**What you are asked to do**
Pick out each line below containing "computer".

**Data supplied**
"""
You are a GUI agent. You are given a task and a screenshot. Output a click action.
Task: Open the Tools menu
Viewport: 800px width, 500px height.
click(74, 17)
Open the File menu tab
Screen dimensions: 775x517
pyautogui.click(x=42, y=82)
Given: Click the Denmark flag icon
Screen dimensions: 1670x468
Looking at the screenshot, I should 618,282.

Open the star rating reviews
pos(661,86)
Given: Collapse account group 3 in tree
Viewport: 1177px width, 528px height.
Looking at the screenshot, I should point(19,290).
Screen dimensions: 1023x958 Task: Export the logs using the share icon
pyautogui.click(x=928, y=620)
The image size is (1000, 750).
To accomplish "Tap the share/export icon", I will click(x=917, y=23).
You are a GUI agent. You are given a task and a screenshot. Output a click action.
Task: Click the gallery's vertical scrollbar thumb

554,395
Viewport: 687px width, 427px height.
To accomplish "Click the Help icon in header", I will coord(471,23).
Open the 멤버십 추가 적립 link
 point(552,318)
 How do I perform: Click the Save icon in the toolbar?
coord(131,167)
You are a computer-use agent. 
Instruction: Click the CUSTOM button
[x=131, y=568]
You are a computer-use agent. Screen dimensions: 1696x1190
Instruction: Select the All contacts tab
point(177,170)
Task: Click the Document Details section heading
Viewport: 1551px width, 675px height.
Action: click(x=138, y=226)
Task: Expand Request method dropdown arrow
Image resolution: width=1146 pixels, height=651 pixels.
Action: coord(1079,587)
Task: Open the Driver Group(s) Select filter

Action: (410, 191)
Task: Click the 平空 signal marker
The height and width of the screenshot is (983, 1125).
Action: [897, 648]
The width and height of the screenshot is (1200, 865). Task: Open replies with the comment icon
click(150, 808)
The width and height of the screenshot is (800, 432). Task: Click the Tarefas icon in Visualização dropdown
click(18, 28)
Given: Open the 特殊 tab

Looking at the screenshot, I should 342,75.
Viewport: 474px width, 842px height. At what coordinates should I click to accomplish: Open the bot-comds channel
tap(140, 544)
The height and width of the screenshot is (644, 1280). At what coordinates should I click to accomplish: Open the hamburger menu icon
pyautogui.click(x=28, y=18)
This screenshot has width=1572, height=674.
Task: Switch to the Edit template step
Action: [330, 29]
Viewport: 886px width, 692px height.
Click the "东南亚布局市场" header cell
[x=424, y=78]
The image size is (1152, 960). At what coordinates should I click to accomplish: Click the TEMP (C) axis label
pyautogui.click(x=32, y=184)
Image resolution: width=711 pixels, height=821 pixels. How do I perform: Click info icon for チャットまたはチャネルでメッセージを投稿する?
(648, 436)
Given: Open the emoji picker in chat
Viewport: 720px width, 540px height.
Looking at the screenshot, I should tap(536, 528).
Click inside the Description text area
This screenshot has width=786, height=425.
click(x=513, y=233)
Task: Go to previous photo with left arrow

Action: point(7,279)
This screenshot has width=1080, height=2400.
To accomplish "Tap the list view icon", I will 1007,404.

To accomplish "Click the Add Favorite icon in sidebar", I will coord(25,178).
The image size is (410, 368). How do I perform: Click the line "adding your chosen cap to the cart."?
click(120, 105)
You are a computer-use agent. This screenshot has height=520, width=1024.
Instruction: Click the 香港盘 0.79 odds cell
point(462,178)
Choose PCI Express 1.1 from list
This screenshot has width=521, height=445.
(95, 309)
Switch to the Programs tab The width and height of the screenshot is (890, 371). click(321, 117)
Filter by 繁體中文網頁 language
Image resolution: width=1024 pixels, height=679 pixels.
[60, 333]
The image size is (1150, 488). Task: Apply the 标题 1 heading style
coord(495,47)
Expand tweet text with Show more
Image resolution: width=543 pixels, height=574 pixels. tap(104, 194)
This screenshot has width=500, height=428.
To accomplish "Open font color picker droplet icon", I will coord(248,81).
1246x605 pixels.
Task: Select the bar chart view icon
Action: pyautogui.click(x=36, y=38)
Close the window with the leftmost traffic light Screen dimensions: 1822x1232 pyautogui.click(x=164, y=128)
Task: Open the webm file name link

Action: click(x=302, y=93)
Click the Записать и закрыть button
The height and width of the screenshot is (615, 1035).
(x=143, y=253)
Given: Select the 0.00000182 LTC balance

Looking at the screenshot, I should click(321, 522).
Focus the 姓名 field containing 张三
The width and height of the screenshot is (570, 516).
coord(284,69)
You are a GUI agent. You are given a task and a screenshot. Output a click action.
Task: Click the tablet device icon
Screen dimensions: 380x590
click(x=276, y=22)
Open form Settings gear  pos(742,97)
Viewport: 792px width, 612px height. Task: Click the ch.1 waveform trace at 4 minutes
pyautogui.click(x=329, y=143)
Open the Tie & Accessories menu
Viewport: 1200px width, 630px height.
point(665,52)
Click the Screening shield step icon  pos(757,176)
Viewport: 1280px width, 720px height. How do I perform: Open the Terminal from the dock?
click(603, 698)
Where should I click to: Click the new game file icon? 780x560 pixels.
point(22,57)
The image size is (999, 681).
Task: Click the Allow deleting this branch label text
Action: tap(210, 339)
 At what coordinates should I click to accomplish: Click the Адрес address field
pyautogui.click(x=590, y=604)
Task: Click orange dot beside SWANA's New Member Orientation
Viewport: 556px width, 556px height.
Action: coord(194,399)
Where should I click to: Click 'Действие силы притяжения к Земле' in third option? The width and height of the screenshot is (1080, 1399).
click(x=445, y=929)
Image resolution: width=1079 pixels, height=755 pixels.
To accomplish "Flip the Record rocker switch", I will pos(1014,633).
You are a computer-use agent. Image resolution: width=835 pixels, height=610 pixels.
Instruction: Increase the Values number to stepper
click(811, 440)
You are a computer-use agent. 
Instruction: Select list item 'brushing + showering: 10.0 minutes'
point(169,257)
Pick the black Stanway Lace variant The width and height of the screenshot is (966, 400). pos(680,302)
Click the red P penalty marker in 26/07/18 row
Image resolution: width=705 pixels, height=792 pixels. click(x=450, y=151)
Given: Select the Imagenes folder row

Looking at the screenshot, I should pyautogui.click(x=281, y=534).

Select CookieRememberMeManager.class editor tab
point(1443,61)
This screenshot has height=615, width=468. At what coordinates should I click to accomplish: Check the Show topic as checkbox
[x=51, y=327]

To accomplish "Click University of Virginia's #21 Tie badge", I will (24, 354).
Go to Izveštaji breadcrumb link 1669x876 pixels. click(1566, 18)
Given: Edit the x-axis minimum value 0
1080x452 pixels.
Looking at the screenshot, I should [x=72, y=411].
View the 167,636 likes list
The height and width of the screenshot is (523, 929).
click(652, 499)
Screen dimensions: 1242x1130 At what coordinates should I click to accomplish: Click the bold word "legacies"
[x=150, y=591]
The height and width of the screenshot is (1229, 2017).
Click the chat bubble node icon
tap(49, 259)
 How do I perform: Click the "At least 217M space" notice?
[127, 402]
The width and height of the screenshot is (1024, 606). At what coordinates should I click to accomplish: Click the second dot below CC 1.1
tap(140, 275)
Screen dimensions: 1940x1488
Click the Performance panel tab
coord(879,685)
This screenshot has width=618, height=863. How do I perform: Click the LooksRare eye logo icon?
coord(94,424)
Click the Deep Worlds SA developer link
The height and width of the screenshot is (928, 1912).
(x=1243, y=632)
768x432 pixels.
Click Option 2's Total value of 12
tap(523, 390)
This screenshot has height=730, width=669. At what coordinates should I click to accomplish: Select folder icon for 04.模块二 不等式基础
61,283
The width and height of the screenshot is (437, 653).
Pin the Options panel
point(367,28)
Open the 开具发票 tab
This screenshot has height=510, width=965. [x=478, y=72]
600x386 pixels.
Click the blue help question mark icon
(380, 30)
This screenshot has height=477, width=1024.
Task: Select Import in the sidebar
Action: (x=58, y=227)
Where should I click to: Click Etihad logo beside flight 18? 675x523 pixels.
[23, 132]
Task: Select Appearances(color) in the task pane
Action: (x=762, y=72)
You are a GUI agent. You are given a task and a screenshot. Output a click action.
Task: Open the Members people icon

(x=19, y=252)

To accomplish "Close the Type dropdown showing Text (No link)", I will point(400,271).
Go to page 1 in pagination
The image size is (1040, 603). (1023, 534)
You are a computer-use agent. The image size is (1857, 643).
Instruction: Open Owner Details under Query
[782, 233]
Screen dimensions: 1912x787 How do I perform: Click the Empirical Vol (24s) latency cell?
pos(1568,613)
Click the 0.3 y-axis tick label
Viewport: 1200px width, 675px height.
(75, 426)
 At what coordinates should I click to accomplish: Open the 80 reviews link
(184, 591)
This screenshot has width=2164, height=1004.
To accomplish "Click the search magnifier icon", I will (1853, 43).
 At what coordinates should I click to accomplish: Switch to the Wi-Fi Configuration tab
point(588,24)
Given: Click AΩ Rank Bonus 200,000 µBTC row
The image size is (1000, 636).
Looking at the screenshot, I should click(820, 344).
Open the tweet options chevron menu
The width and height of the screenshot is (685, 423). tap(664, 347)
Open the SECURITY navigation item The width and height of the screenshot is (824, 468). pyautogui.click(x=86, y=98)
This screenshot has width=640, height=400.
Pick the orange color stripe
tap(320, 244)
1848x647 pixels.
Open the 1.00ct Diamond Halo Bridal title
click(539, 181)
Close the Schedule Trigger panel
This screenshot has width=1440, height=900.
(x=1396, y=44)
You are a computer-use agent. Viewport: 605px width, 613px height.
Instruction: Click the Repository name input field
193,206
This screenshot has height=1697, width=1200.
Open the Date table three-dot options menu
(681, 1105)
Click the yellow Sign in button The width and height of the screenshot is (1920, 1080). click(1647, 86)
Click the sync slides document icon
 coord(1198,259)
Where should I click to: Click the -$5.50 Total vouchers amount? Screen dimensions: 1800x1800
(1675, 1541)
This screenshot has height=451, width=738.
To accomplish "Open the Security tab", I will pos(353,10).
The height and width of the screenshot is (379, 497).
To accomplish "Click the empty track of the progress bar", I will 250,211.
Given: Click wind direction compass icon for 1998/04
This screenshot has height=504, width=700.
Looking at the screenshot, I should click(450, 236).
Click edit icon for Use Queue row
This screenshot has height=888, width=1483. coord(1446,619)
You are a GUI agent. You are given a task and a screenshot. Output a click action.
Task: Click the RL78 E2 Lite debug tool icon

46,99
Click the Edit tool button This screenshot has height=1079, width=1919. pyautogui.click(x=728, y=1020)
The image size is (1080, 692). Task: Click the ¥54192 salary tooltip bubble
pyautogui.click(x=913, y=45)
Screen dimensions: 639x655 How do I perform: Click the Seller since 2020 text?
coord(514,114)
"""
**Result for this task**
You are a computer-use agent. 
You are a computer-use agent. Screen dimensions: 1696x1190
You are a computer-use agent. This screenshot has height=520, width=1024.
You are a computer-use agent. Image resolution: width=835 pixels, height=610 pixels.
You are a computer-use agent. 
You are a computer-use agent. The image size is (1857, 643).
You are a computer-use agent. Viewport: 605px width, 613px height.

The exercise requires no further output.